Bu blogu kimin yazdığının bir önemi yok aslında.
Ama yine yazdıklarım ve yaşadıklarım arasında bağ kurmak isteyenler için kısaca kendimden bahsetmek istiyorum.
Kuzey Ege’de doğmuş büyümüş bir çocuk olarak liseyi Savaştepe Anadolu Öğretmen Lisesi’nde yatılı olarak okudum. O günlerin bana kattıklarına ve anılarıma çok şey borçluyum. Yolculuğum taşradan sonra Türkiye’nin en iyi üniversitesinde devam etti; mezun olmamın üzerinden yıllar geçse de hala evim olarak gördüğüm Boğaziçi Üniversitesi, bana yargılamamayı, farklılıklara saygı duymayı öğretti. Üniversite hayatım ve mezuniyetimin ilk yıllarında hayatta ne yapmam gerektiğine henüz karar verememiştim ve oradan oraya savruldum. Moda ve medya üzerine ilgimin olduğunu düşünüp sığ insanların köşeleri kaptığı bu sektörlerde kendime bir yer edinmeye çalıştım.
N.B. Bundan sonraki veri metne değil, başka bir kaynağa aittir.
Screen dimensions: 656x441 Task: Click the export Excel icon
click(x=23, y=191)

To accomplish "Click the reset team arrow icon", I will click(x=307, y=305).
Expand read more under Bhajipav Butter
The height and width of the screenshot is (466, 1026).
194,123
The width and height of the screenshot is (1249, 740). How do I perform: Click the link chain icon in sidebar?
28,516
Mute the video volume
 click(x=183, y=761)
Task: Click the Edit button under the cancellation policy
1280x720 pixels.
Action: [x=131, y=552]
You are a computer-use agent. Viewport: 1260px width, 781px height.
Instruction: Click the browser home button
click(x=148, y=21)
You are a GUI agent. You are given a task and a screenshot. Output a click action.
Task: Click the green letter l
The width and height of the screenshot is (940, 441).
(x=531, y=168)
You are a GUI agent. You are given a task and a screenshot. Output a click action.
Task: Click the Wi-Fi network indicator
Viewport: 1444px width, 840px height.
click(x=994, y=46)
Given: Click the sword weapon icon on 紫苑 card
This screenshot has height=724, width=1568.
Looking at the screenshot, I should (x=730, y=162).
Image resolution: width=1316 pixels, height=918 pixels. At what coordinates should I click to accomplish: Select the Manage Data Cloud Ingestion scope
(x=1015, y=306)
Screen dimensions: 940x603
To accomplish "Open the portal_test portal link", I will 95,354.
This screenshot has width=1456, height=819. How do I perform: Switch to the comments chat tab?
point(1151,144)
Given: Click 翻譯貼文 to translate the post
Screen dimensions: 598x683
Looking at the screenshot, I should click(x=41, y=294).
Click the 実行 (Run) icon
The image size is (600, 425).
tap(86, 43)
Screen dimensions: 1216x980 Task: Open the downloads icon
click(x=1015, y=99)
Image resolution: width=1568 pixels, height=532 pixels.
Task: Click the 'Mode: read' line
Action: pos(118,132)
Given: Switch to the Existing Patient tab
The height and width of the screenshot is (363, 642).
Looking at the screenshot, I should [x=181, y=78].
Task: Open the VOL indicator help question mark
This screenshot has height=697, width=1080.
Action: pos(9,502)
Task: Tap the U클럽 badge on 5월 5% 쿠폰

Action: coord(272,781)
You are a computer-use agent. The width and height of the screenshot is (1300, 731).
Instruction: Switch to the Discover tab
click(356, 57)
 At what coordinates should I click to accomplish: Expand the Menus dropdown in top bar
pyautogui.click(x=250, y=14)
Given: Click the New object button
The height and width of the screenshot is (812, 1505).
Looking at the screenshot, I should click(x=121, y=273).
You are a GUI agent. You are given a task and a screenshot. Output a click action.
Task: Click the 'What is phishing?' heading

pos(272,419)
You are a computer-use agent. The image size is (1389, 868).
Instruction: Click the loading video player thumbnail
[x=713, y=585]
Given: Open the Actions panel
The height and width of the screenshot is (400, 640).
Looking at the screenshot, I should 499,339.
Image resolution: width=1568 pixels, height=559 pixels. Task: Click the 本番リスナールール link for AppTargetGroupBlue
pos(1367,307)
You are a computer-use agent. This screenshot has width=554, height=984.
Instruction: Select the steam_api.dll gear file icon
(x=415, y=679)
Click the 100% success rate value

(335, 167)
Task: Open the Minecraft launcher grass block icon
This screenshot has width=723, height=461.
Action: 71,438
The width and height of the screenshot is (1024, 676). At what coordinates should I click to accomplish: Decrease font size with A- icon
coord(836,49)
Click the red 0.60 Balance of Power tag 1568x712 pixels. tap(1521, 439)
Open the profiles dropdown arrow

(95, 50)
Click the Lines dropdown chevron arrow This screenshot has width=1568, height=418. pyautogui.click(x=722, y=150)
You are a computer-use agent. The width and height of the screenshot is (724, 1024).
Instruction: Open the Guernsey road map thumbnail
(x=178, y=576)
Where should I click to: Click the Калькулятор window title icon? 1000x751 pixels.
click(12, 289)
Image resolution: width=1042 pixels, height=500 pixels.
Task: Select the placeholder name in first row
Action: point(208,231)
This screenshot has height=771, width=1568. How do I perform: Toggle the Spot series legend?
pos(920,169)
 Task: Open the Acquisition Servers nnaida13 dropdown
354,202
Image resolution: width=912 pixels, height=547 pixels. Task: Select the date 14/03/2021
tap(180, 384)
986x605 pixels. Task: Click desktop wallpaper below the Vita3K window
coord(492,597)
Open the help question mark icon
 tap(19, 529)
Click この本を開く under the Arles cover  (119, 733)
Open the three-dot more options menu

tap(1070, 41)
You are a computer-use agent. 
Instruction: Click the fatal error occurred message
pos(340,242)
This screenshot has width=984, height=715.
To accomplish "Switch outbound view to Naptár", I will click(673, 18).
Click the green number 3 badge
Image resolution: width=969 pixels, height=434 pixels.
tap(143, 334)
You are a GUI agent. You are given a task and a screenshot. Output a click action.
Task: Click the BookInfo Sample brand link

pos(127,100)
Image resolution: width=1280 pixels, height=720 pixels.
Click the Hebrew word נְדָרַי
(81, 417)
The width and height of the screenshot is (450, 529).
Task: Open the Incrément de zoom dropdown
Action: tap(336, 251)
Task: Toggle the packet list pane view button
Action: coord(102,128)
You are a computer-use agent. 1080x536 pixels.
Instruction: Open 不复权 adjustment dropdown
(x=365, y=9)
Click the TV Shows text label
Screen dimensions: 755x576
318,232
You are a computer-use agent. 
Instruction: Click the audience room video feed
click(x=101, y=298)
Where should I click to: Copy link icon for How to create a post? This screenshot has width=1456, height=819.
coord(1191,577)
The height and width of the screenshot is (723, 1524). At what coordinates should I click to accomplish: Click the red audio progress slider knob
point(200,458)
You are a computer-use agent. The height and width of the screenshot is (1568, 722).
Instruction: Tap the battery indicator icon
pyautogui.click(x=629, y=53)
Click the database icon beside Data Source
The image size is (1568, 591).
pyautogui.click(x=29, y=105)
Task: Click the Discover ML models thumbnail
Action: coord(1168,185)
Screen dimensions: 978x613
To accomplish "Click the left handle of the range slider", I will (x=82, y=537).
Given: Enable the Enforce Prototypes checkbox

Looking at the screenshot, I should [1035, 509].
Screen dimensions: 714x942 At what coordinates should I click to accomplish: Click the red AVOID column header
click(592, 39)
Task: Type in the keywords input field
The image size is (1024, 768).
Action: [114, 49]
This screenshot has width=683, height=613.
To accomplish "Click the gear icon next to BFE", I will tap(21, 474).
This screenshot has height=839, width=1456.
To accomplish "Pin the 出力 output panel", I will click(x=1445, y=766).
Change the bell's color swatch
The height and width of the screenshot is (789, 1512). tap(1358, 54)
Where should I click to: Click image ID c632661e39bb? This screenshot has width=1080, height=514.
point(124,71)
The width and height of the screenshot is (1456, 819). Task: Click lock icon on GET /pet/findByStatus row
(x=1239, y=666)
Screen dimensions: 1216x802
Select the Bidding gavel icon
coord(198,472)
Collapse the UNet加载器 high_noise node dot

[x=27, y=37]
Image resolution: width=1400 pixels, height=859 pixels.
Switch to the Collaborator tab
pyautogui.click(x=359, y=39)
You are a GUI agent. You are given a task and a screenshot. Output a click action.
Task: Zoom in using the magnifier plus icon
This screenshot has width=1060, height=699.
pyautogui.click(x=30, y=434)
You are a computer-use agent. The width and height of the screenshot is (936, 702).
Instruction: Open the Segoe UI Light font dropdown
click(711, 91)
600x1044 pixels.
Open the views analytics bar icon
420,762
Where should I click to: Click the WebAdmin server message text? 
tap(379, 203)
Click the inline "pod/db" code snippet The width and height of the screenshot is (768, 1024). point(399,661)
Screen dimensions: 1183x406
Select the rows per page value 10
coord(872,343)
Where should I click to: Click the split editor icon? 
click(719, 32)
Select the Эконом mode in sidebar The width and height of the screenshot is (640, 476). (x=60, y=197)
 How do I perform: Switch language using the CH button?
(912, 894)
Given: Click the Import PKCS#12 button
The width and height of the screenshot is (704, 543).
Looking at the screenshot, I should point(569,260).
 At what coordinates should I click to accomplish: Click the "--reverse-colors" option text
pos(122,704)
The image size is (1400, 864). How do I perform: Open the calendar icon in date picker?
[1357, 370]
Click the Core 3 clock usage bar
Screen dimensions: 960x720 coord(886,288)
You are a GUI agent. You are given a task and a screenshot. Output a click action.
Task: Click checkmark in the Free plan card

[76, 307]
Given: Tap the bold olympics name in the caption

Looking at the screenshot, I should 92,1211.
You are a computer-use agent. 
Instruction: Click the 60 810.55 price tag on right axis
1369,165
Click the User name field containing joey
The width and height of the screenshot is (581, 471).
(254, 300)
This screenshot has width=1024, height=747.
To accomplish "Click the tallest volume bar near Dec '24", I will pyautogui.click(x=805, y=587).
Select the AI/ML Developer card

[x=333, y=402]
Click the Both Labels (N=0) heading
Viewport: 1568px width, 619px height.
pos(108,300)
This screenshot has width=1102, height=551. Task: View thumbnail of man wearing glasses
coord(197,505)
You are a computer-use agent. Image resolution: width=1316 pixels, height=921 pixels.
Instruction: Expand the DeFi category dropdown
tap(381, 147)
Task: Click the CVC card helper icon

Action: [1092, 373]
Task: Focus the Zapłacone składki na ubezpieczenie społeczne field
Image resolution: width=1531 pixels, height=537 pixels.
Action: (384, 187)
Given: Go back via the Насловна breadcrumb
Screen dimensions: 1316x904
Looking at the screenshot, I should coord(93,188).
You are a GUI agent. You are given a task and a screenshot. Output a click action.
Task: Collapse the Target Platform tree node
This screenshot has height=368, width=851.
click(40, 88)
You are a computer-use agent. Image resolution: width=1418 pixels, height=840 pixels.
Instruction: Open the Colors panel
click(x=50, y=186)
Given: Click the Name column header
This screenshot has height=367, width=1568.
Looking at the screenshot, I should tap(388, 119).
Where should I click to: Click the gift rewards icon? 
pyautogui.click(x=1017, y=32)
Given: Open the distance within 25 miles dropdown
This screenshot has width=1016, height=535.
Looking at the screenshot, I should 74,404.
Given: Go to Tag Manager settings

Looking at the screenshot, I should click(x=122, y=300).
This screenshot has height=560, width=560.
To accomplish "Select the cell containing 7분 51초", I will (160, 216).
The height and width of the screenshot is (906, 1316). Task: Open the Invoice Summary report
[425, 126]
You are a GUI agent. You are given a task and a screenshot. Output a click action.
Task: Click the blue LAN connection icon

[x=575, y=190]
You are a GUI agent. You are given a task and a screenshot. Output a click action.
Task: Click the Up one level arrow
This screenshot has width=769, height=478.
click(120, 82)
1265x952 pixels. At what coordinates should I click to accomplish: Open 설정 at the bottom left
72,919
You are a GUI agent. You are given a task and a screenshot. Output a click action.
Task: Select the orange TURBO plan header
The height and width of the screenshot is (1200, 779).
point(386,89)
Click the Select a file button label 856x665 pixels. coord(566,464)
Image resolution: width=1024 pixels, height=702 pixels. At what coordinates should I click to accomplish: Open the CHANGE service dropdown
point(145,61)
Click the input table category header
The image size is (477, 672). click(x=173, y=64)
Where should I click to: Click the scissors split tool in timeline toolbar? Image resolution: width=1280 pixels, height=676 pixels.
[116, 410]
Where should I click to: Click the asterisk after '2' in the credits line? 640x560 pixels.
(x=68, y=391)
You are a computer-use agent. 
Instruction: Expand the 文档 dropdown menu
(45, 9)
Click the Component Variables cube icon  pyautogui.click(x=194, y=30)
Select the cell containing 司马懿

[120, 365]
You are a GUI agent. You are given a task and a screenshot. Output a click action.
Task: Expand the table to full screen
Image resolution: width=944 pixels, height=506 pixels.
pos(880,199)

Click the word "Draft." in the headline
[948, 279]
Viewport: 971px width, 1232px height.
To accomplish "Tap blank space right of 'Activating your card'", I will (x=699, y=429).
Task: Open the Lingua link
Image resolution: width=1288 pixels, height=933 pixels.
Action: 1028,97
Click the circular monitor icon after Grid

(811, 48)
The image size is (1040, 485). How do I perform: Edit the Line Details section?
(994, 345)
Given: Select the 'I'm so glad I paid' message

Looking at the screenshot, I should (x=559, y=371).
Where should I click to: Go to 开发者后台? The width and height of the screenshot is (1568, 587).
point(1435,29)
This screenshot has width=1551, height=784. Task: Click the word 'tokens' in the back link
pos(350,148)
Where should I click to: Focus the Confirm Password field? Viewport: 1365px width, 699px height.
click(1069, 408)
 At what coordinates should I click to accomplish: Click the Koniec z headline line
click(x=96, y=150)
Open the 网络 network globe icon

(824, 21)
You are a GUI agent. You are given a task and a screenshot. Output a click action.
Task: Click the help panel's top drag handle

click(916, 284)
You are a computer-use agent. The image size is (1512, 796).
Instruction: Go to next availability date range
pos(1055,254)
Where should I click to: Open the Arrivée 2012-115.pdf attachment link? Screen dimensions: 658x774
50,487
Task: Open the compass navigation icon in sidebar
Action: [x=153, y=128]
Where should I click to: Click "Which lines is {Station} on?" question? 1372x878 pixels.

Verdiğim emeklerin karşısında gördüğüm manzarada yer almak istemediğime karar verip mesleğimi yapmaya başladım. Bu esnada yaşadığım deneyimler yanıma kar kaldı, beni çocukluktan çıkaran dersler verdi. İstanbul’da yaşadığım son yılımda Grafik Tasarımı eğitimi aldım. Sonrasında Kuzey Ege’ye geri döndüm ve burada 3 yıldır öğretmenlik yapıyorum. Şuan yaşadığım hayat bazı insanlara çok basit gelebilir, ama aldığım en iyi kararlardan biri buydu, köklerime dönmek.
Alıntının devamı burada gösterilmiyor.